02:50 AM.
The rain over the Rust Yard didn't fall; it was driven sideways by a gale-force wind coming off the Toxic Sea. It hammered against the corrugated iron siding of the abandoned viaduct maintenance station, creating a deafening, rhythmic drumbeat.
We were huddled in the shadow of a massive, rusted billboard that read "BUY IMPERIAL WAR BONDS" in peeling red paint. The Centurion crouched in the dark, a tarp thrown over the cockpit to keep the worst of the deluge out.

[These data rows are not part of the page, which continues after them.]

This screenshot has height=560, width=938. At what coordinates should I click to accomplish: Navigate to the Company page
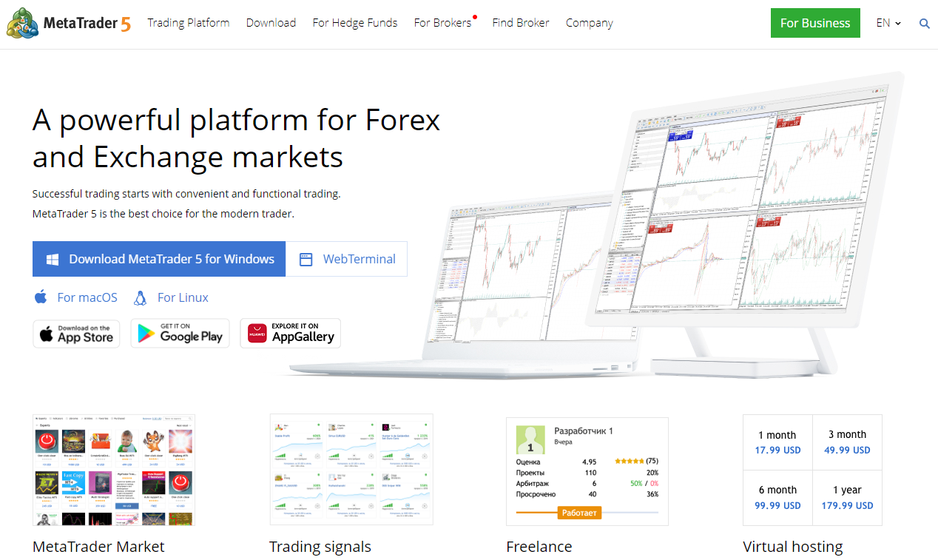(589, 23)
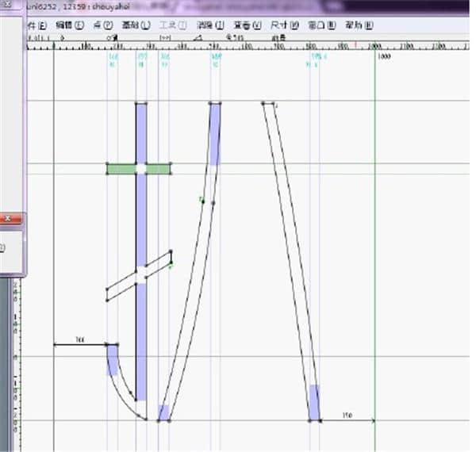This screenshot has height=452, width=476.
Task: Select the green node on the curved middle stroke
Action: (x=202, y=201)
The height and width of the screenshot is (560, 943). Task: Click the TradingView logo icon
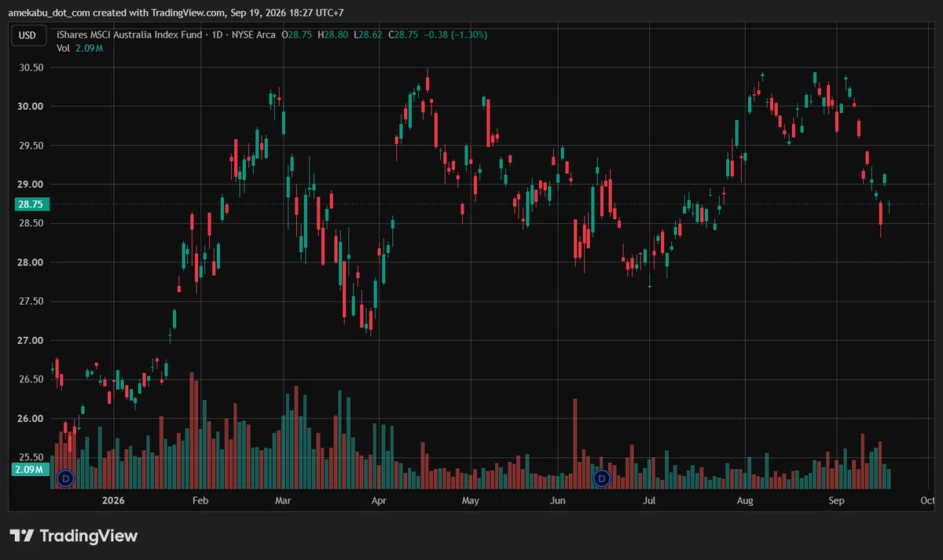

Inside, it was cold. Not the damp chill of the sewer, but a sharp, biting cold that cut through layers of wool.
"Temperature is dropping," I muttered, tapping the glass gauge on the dashboard. "Air density is high. The engine will run lean if I don't adjust the intake."
I reached out and tweaked a brass screw on the carburetor assembly. The idle of the V8 smoothed out, the deep thrum-thrum-thrum vibration resonating through the chassis.
"Julian," Amelia's voice was small over the howling wind.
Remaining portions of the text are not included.